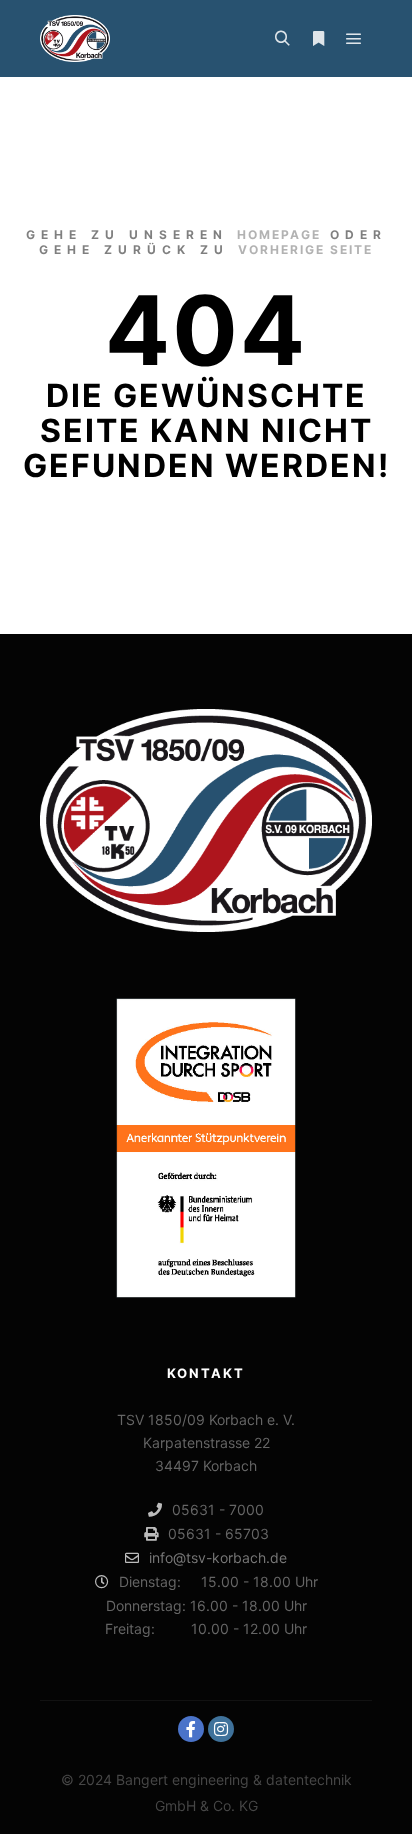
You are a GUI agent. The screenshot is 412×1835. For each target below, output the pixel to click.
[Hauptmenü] (354, 39)
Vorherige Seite (305, 249)
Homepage (279, 234)
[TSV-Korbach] (75, 38)
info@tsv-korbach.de (218, 1557)
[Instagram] (221, 1729)
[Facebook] (191, 1729)
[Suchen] (282, 39)
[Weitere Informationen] (318, 39)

════════════════════

- WHAT TO PRODUCE:
Word for word, restate the lines from the one holding "Vorherige Seite (305, 249)" to the last line of the records.

- SOLUTION FOR THIS EXERCISE:
Vorherige Seite (305, 249)
Homepage (279, 234)
[TSV-Korbach] (75, 38)
info@tsv-korbach.de (218, 1557)
[Instagram] (221, 1729)
[Facebook] (191, 1729)
[Suchen] (282, 39)
[Weitere Informationen] (318, 39)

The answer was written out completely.